In advance of the first CMC, parties should submit to the court a summary of matters on which the parties are agreed/disagree in relation to e-disclosure (PD31B.14). If the summary indicates a level of disagreement that is unlikely to be resolved, the court will either give written directions or order a separate hearing in relation to disclosure. When doing so, the court may make an order compelling the parties to complete and exchange an EDQ.

Serious consequences

The consequences of failing to comply with the new e-disclosure regime should not be underestimated. Adverse inferences of fact may be drawn by the court in respect of a failure to disclose relevant documents. A court order may be made compelling a party to forensically recover data.

While an extreme example, it may not be long before the English courts follow the lead of our Australian cousins, as in the first instance case of McCabe v BAT [2002] VSCA 197 (which was overturned on appeal), and strike out a party's case for a failure to preserve electronic documents.

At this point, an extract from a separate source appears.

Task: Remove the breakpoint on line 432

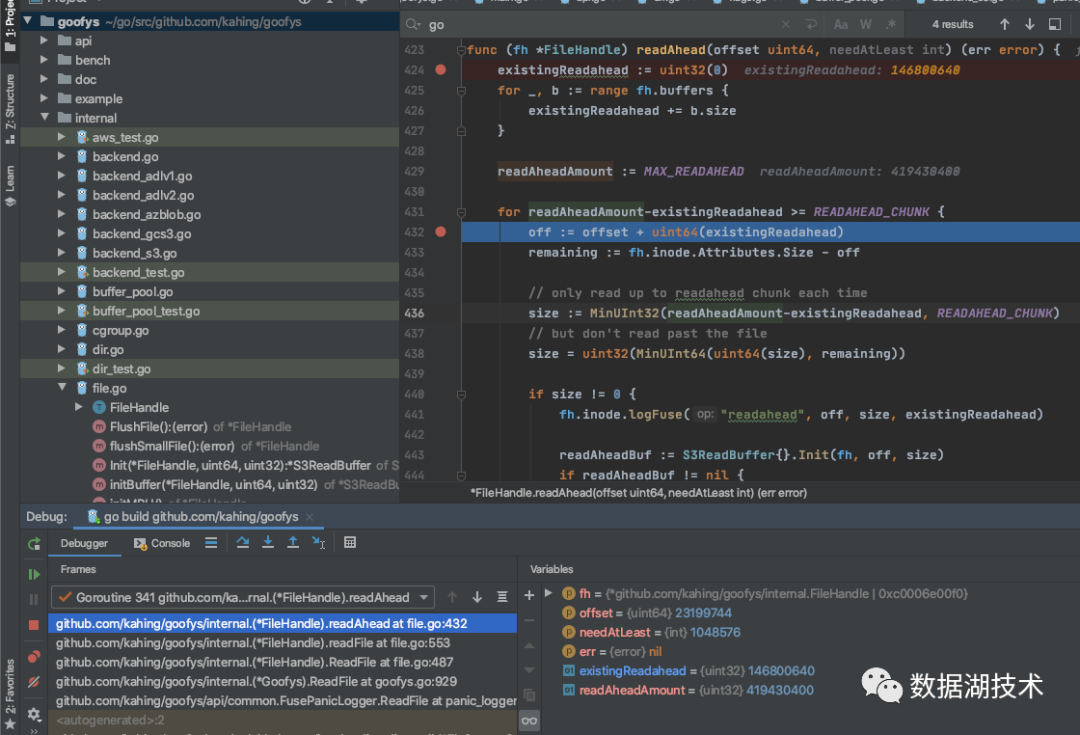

Cost sanctions will also likely be a common feature where there has been a failure to comply. Solicitors should also be wary of wasted costs orders where they are complicit in a failure to comply.

The court has already shown a willingness to be critical of legal advisers as regard disclosure. In Earles v Barclays Bank Plc [2009] EWHC 1 (Mercantile), the lack of e-disclosure of key documents resulted in Justice Simon Brown QC concluding that the failures rested on the part of the defendant's legal team. Although the case was decided in the defendant's favour, he concluded that it was gross incompetence for anyone practising in the civil courts not to know the rules on e-disclosure, or to practise them. The judge penalised the defendants by awarding them only 25 per cent of their costs; however, this was in part because the case did not merit the top class City rates which the defendant had incurred.

Although some may perceive the new regime as unduly onerous, in circumstances where the use of technology in the office environment has become so dominant, it is logical and indeed essential that the disclosure of such materials is regularly reviewed so that it keeps up with development.

However, the costs associated with e-disclosure will not now just be in respect of harvesting and preserving metadata and forensics, but also with the potentially exponential increase in the volumes of documents returned by electronic searches which will fall to be analysed and considered for disclosure. On this basis, it is essential that legal practitioners and clients monitor the costs to keep them appropriate and proportionate.

Although the decision in Earles predates PD31B, it serves as a warning to litigators and clients to think about e-disclosure at an early stage given the serious and costly consequences of failing to do so.